Both in the Baptistery and in the church, I was amazed at how easy it is to deceive the human eye. Jen and Tom have been teaching us about one point perspective, the ability to depict depth in an image and make you see beyond the surface of that image. The dome of the Baptistery is designed to appear higher than it really is, and so is the dome of the church, with images of heaven swirling upward. It is remarkable that this understanding of human perception, the development of point perspective, came only 50 years or so after artists were painting flat Byzantine imagery. The juxtaposition of these two arts, perspective and flat imagery, in all of the churches we've visted so far, underscores this feat.
May 26, 2008 - by Molly Mann
Last night, after bringing us up to San Miniato during the first day so we could get a bird's eye view of Florence and orient ourselves to the city, Tom, Jen, and Adam turned us loose for our first free evening.

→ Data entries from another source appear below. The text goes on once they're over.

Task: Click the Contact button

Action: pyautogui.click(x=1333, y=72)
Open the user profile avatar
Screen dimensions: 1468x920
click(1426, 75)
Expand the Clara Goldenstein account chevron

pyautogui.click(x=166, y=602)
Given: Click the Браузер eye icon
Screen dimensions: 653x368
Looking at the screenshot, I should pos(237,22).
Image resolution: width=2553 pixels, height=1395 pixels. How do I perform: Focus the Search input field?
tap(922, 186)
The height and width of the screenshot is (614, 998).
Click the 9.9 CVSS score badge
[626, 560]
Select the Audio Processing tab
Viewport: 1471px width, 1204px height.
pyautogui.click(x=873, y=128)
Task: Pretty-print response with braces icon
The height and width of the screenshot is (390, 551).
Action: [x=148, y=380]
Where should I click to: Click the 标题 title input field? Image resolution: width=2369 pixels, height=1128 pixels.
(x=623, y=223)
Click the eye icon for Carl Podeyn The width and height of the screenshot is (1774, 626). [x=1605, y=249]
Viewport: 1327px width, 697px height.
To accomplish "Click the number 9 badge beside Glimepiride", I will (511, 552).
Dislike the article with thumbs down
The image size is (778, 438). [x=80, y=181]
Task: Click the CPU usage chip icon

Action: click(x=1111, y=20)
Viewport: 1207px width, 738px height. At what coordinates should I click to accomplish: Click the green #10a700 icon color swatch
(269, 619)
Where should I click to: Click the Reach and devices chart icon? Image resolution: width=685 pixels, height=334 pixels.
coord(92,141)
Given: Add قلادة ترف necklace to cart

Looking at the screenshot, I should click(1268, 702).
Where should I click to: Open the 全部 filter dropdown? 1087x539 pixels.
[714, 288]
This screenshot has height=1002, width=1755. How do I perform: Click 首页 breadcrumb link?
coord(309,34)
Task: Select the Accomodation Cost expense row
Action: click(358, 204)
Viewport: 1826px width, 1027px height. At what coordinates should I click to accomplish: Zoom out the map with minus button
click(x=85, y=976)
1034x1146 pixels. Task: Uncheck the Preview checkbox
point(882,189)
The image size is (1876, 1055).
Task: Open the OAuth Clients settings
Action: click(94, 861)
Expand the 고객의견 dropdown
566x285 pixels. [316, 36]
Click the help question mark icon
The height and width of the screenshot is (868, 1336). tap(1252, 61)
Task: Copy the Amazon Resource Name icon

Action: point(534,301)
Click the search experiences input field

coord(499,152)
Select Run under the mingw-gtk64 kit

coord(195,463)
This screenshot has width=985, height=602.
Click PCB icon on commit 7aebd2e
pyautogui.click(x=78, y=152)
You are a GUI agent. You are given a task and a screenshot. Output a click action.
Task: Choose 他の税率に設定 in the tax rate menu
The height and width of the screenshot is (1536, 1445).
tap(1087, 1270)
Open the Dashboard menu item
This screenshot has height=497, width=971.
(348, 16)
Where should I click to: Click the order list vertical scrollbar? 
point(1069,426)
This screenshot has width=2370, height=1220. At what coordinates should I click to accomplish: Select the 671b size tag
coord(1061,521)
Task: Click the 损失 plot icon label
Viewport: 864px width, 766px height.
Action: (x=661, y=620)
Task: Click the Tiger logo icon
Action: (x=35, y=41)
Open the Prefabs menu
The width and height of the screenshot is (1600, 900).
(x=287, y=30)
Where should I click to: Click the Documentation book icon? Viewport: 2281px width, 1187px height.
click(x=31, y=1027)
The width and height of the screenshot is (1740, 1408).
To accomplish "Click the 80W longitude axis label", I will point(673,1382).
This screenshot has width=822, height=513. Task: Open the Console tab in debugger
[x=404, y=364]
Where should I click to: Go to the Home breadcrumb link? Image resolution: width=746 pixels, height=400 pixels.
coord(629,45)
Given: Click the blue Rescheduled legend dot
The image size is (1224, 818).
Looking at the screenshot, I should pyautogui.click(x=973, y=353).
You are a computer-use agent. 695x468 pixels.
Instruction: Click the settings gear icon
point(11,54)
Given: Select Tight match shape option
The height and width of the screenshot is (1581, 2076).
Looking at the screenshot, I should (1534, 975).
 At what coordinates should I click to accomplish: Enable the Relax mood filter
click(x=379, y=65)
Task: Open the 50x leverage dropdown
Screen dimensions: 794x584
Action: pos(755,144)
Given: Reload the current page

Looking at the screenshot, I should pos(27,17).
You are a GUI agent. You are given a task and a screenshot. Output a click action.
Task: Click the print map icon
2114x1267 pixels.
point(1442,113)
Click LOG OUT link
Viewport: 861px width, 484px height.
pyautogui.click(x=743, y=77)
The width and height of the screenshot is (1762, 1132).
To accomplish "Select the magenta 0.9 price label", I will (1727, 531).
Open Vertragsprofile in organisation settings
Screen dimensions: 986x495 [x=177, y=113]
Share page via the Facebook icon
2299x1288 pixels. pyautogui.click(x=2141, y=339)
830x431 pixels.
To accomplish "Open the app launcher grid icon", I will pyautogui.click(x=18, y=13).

At 5:30 p.m., Adam gave a brief talk about the readings we would be doing on neoPlatonism for the next three weeks and wished us a good evening. Excited for gelato, my roommates MaryEllen Hacket, Melissa Gandolfo, Rachel London, and I asked Adam about the best place to get our first taste of this Italian delight. He pointed us toward Vivolvi, near Santa Croce. After walking for an hour or so, we finally found it and wow! The flavors are all so fresh and the gelato itself is creamier than any ice cream you'll taste in the U.S. It was so good that we ate it slowly, savoring every bite as we strolled around the Ponte Vecchio and back to our hotel.
May 25, 2008 - by Molly Mann
We arrived in Florence last night, after travelling all of Friday night and Saturday. After taking a short nap in our hotel, we met our guide, Chiara, and went for a short walk through the streets of Florence. For dinner, Tom, Jen, and Adam treated us to some of the most amazing pizza I have ever tasted! None of us will ever be able to eat Sbarro again!
After dinner, we went for a walk to see the Duomo at night. The Duomo is the largest church in Florence; pictures don't even begin to capture its size, and it was all build with wooden scaffolding. It is right across from the Baptistery, where the famous Gates of paradise exist in reproduction. Florence is so beautiful at night, and the views from the Arno are breathtaking.
This morning, after breakfast at our hotel, the Hotel Corona, we set out by bus for the top of San Miniato, the highest point in Florence. From there we caught amazing views of the Duomo, which really stands out from all the other buildings, and went in the church of San Miniato itself. Jen and Tom lectured about the frescoes, and we were able to get a sense of the architecture.
Afterward, we broke for lunch and met again at Santa Maria Novella, where Jen showed us the Holy Trinity by Massacio, which she called the beginning of the Renaissance, for Massacio's invention of point perspective. Also in Santa Maria Novella is the Strazzi Chapel, where the characters from the Decameron met before telling their stories during the plague in Florence.
This evening, we have class with Adam, who will introduce us to the readings for the next three weeks. And, of course, there will be gelato!